**How to complete this task:**
Please, could you print all the lines below exactly, leaving out the pictures?

**Stored records:**

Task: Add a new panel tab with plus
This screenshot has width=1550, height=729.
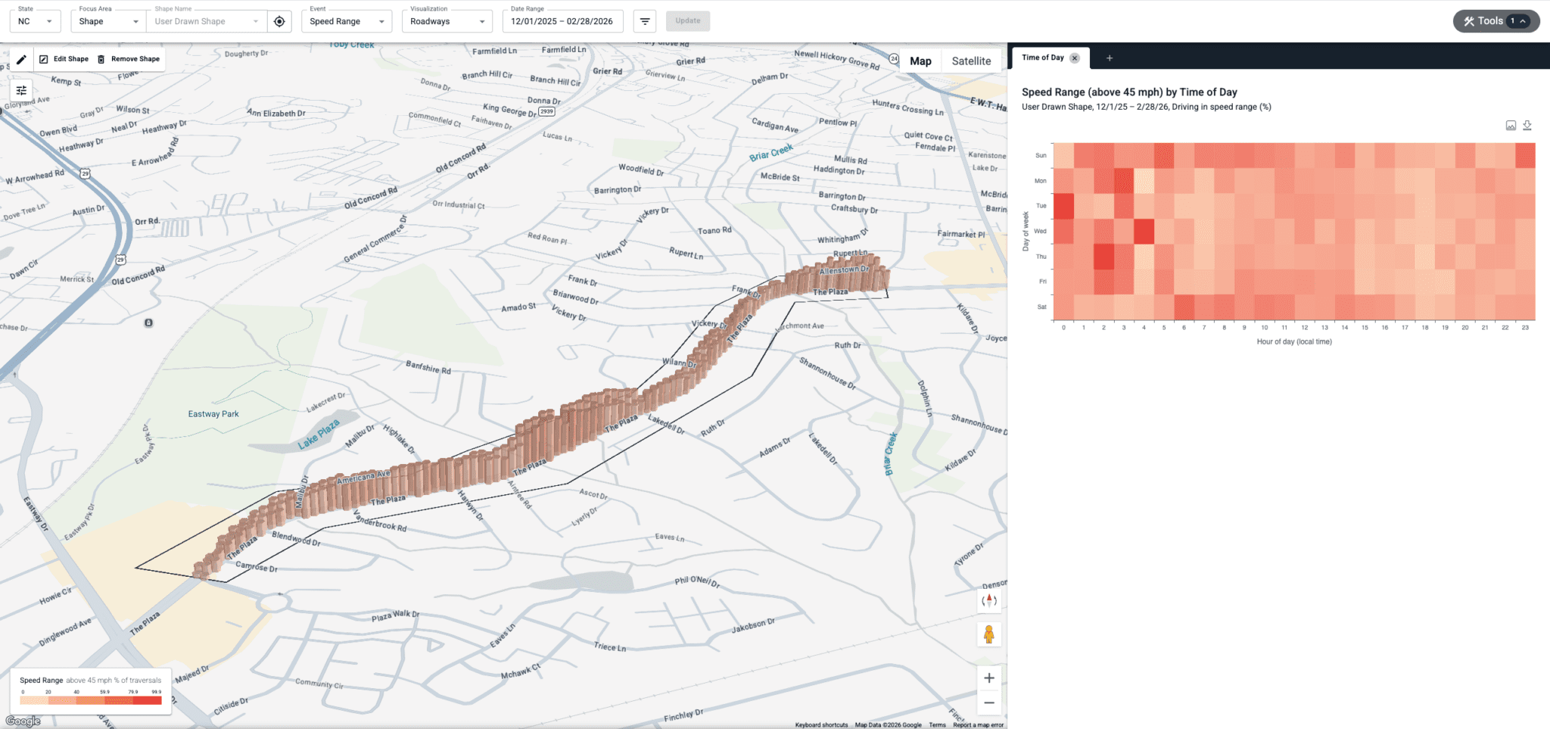Action: 1110,58
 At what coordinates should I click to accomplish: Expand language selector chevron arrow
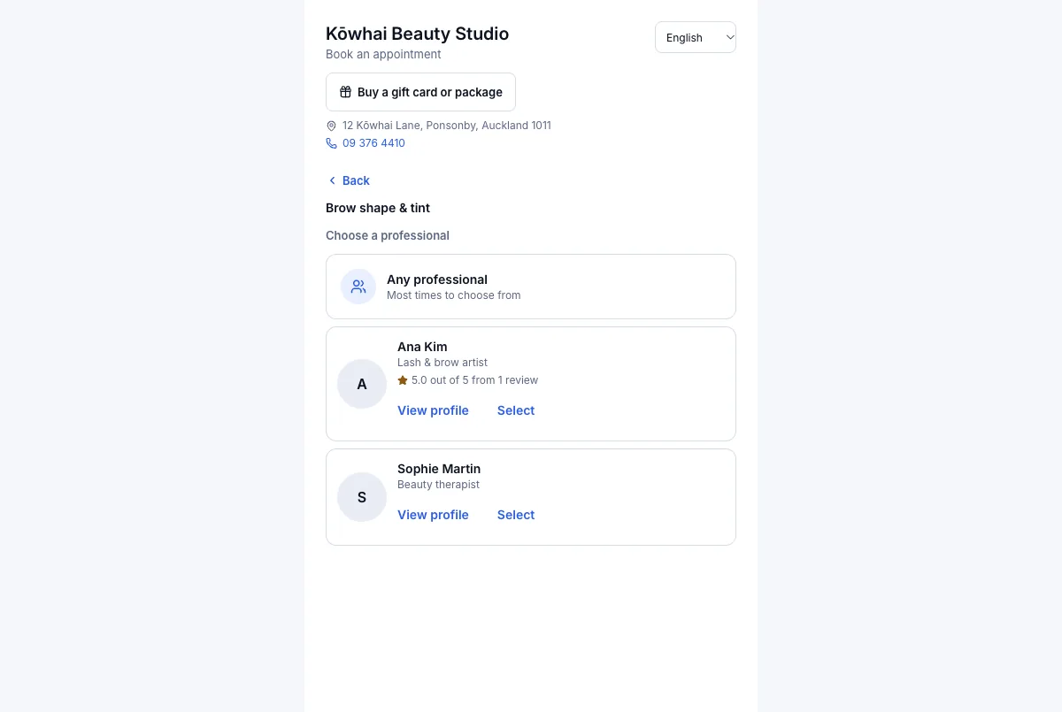pyautogui.click(x=729, y=37)
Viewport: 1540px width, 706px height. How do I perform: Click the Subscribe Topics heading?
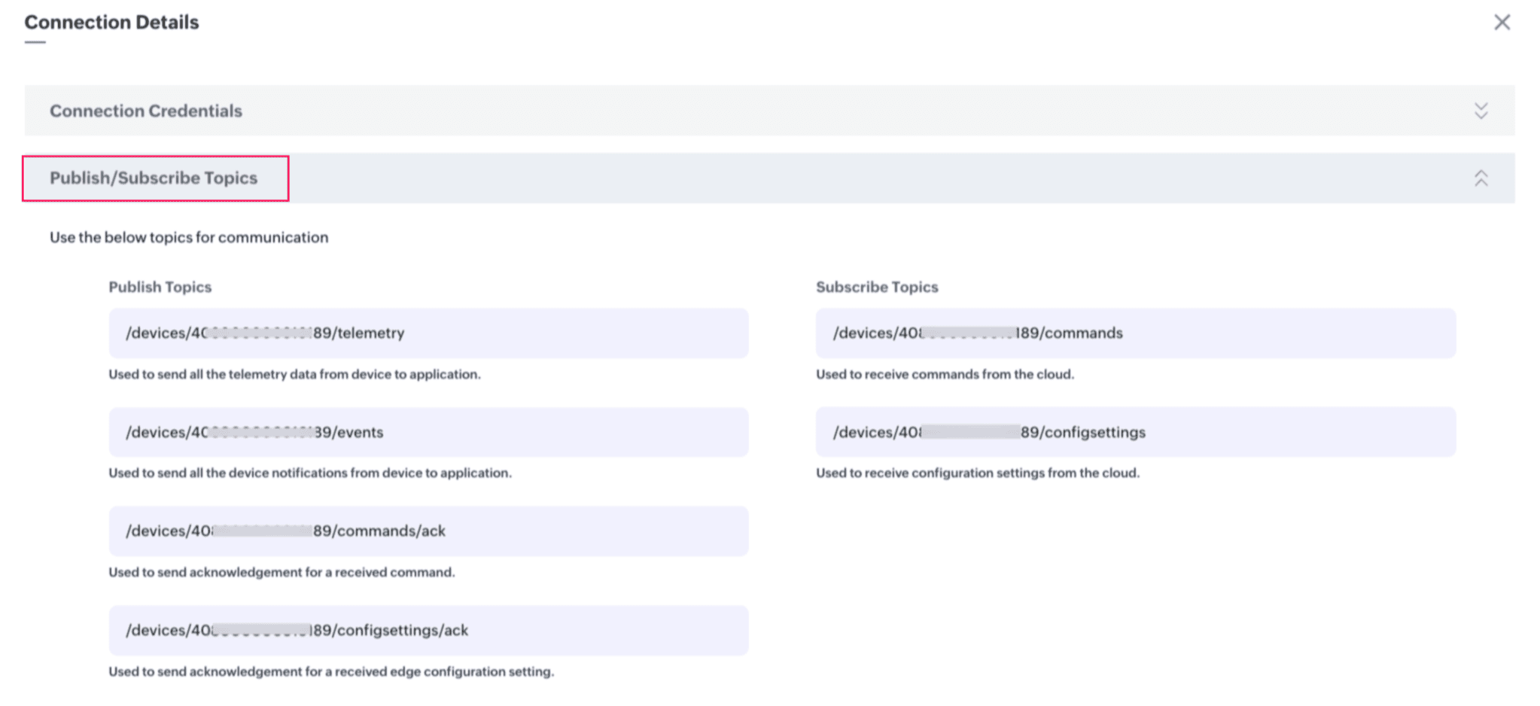tap(877, 287)
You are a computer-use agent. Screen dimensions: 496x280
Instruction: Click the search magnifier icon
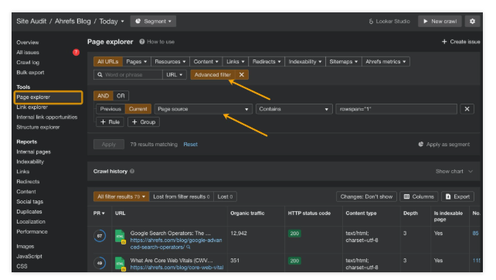(x=100, y=75)
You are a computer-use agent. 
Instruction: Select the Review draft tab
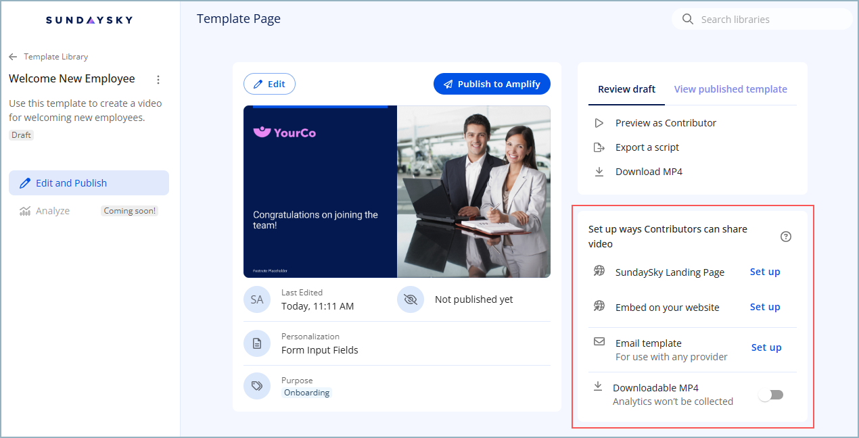click(x=626, y=89)
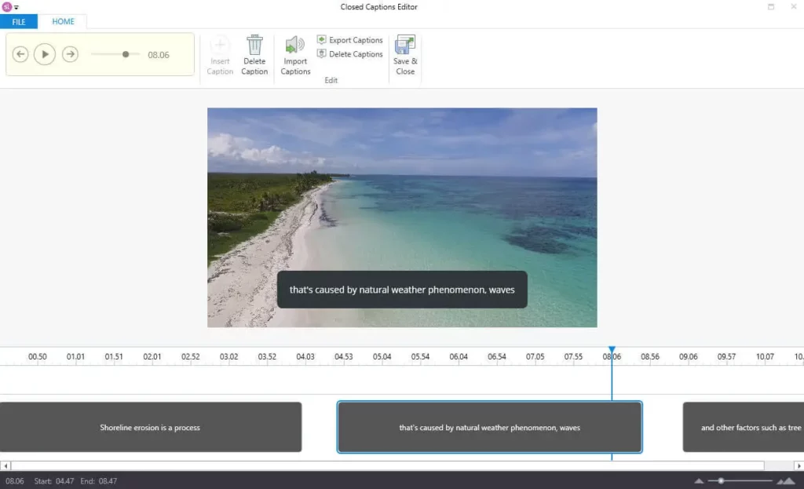Open the quick access toolbar dropdown arrow
The width and height of the screenshot is (804, 489).
point(16,8)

**Written answer:**
Task: Add a new panel tab with plus
This screenshot has width=1550, height=729.
Action: 1110,58
 At what coordinates should I click to accomplish: Expand language selector chevron arrow
pyautogui.click(x=729, y=37)
Viewport: 1540px width, 706px height. How do I perform: Click the Subscribe Topics heading?
tap(877, 287)
You are a computer-use agent. Screen dimensions: 496x280
Instruction: Click the search magnifier icon
(x=100, y=75)
You are a computer-use agent. 
Instruction: Select the Review draft tab
click(x=626, y=89)
Open the quick access toolbar dropdown arrow
The width and height of the screenshot is (804, 489).
point(16,8)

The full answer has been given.